The baseline-shift mechanism (BSM) summary. Two important prerequisites of the BSM—non-zero mean r and amplitude modulation A(t)—should occur together so the ER would be generated. A. Non-zero mean oscillations when modulated in amplitude generate an ER. B. If oscillations have a zero mean, then no ER is generated. C. If oscillations have a non-zero mean but do not systematically (trial-by-trial) experience modulation, then no ER is generated.

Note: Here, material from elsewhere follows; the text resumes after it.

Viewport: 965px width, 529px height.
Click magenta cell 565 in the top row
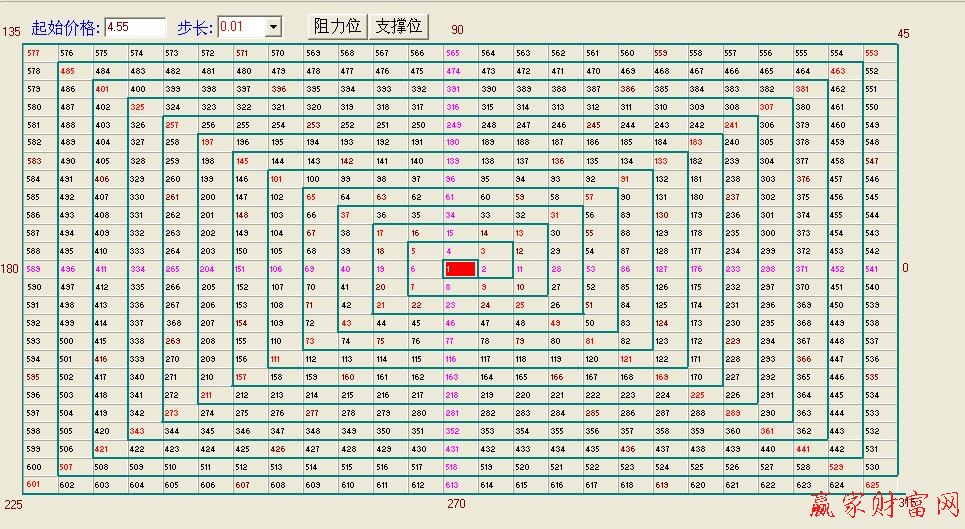pos(453,53)
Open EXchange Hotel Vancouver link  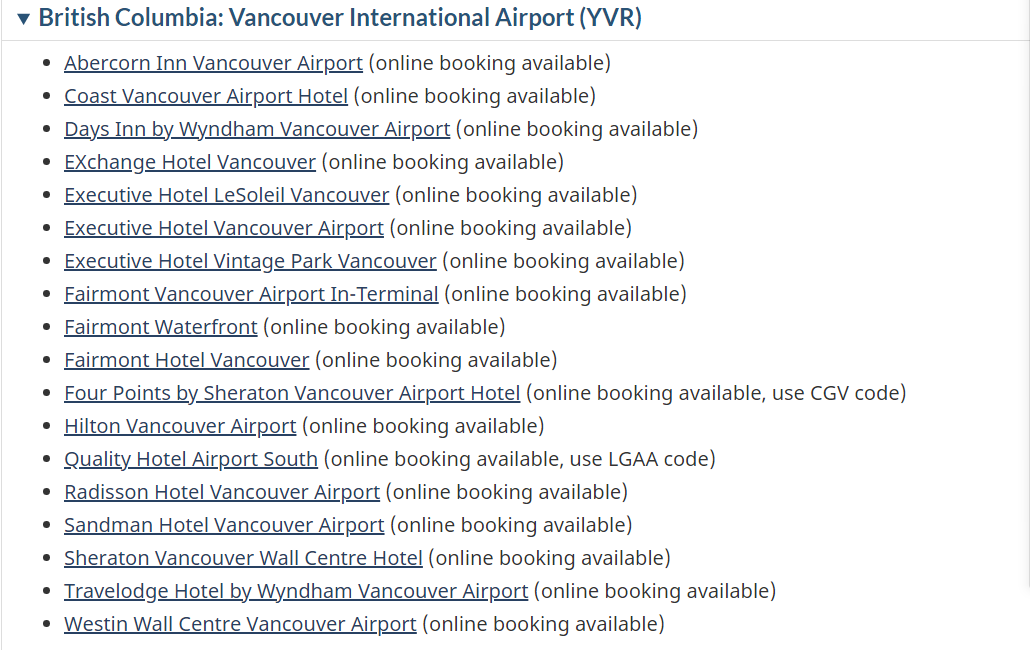(x=190, y=162)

Overview of the previous findings concerning stimulus-related alpha amplitude decrease in an oddball paradigm and similar experiments. The search for this short review was completed via Google Scholar on 21-09-2021 using keywords: “evoked response”, “erp”, “erf”, “erd”, “ers”, and on 03-10-2021 using keywords: “P300”, “erd”, “ers”, “eeg”, “meg”. We picked only research or review papers written in the English language.

Time-space evolution of P300 and alpha amplitude envelope. A. P300 grand average over participants. B. Alpha amplitude grand average over participants.

The synchronisation in the population of neurons generating alpha rhythm affects the amplitude of the alpha rhythm but not the evoked response. Similarly as in Studenova et al. (2022), we performed simulations with evoked response and alpha rhythm resembling P300 and alpha amplitude envelope obtained from real recordings. The synchronisation strength was manipulated by the starting distribution of phases. The kappa parameter characterises the peakiness of phase distribution—with kappa = 5 the distribution has a peak and with kappa = 0.01 the distribution is close to uniform. In the real EEG data, the synchronisation of the underlying population is unknown. Therefore, a direct correspondence between the amplitude of the evoked response and the amplitude envelope of the alpha rhythm can be only approximately evaluated (for instance, with the baseline-shift index, BSI).